Já sentimos os efeitos desse modelo, que coloca em risco nossos direitos básicos essenciais à vida, aumenta a pobreza e nos coloca diante do desafio de enfrentar e resistir, reafirmando o projeto de sociedade que defendemos: convivência digna com o semiárido, agroecologia, educação contextualizada, relações de gênero equilibradas (combatendo o machismo, as injustiças e violência contra as mulheres), participação efetiva das juventudes, relações dignas e justas entre o campo e a cidade. Cuidado com as plantas medicinais, a água, os solos, a Caatinga e outros bens naturais e comuns, saberes e valores que dão vida e encoraja nosso povo a viver em condições dignas e cidadãs.

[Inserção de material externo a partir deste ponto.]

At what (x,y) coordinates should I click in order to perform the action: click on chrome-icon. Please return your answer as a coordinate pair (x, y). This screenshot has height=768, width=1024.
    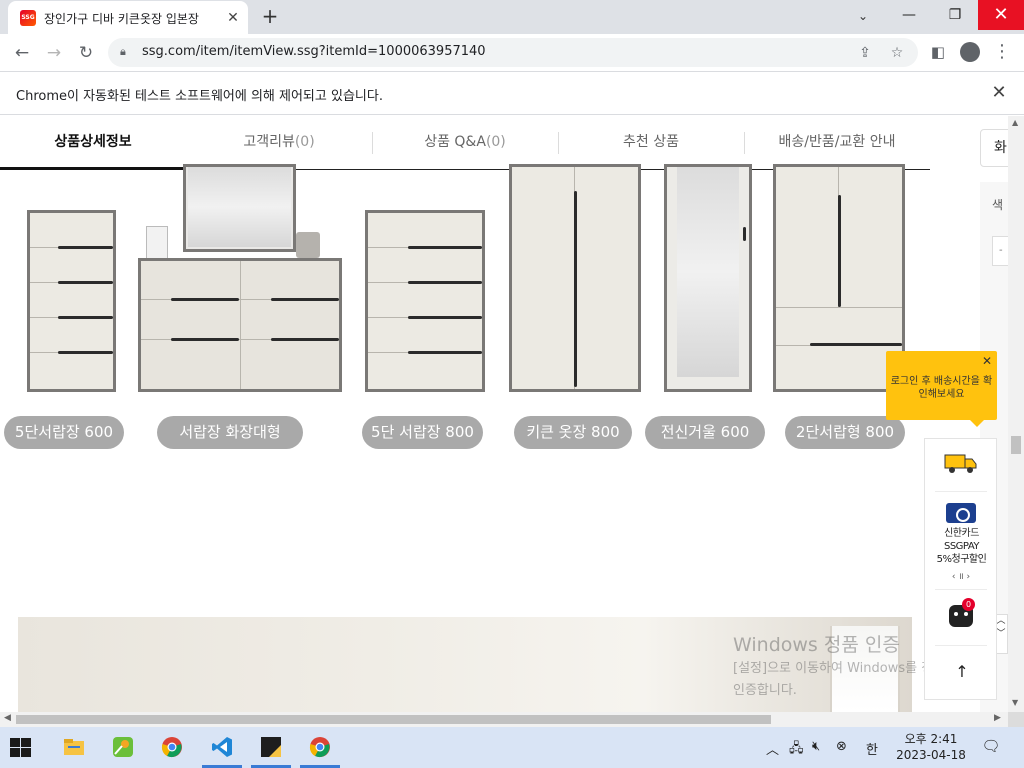
    Looking at the image, I should click on (320, 748).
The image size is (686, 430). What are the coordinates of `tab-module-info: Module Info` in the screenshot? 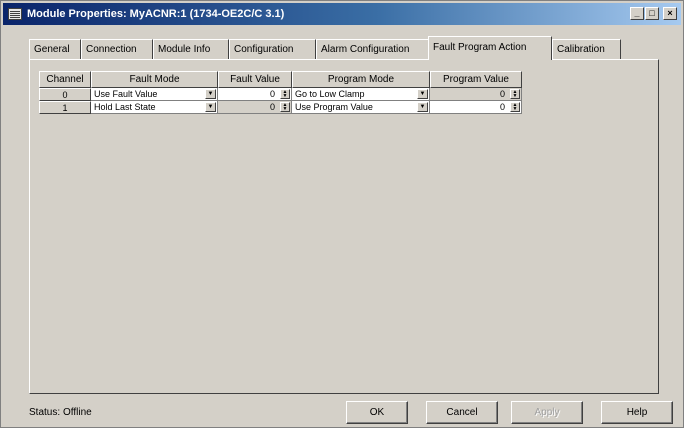 It's located at (191, 49).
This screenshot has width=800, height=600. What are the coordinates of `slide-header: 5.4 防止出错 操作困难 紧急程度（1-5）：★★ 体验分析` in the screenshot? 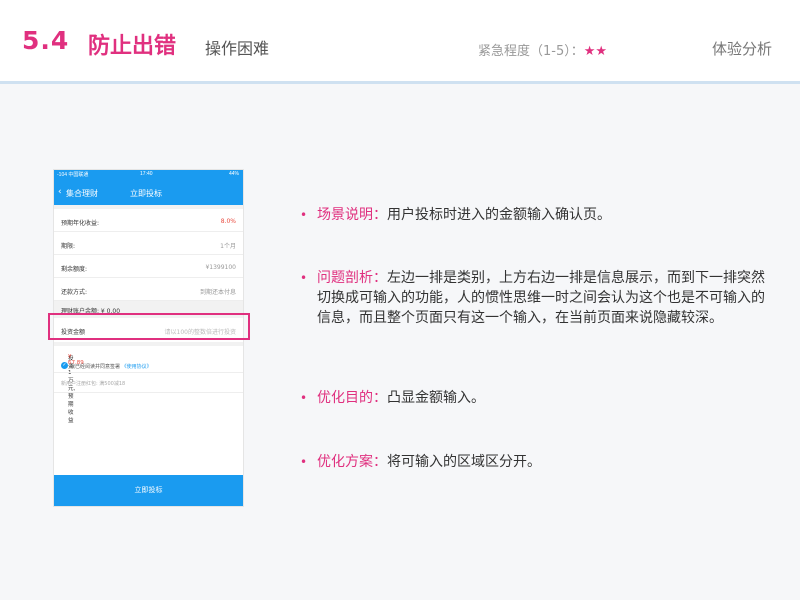 It's located at (400, 42).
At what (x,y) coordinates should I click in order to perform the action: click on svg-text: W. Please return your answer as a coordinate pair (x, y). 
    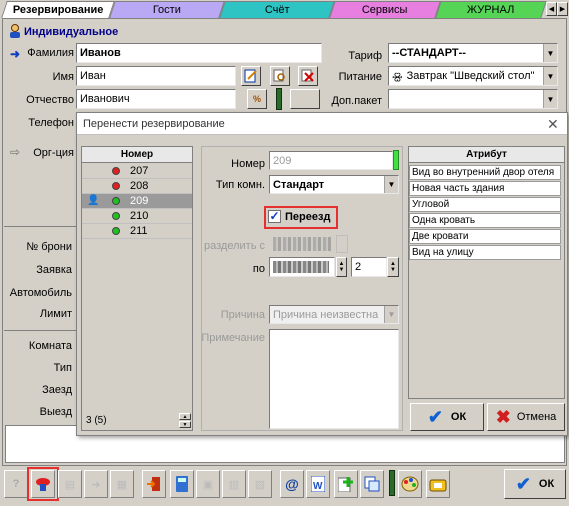
    Looking at the image, I should click on (318, 486).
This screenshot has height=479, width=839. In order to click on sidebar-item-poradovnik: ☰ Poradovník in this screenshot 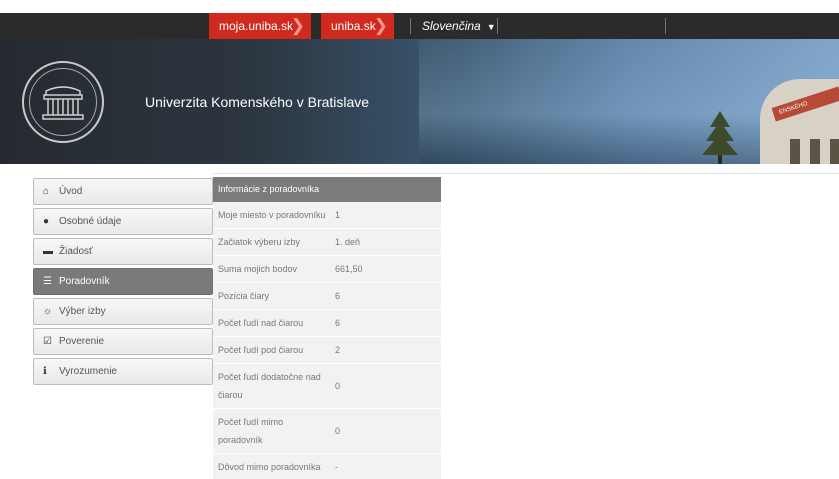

Nosso caminho sempre foi o do diálogo, da resistência, da cooperação e da luta popular, visando à construção de políticas de estado a partir das realidades especificas do semiárido. Consideramos como políticas prioritárias: PNAE, PAA, ATER, Agroecologia e Produção Orgânica, Educação Contextualizada do Campo, Água para o Consumo Humano e para Produção, Beneficiamento da Produção, Comercialização justa, Certificação, Sementes e Raças Crioulas. Nossa base é a agroecologia, como mobilizadora de um processo de educação do campo que promova o pleno exercício da cidadania e da compreensão do mundo do trabalho, complementada por um sistema educacional voltado para a realidade do campo. Neste sentido, assumimos o compromisso de criar um Grupo de Trabalho (GT) de Educação do Campo na dinâmica da Rede Araripe, envolvendo diferentes organizações sociais e instituições públicas para refletir sobre as possibilidades de construção de um sistema de escolas do Campo no Araripe, que tenham seus currículos, planos e concepções pedagógicas construídas a partir nossa realidade.

Seguiremos firmes e unidos pela concretização de políticas públicas que fortaleçam a agricultura familiar agroecológica, proporcionem dignidade aos povos do semiárido, valorizem e respeitem nossos conhecimentos e nossas experiências concretas.

 

“A vida é a arte do Encontro...” (Vinicius de Moraes).

 

Caldeirão Grande do Piauí/PI, 26 de outubro de 2019.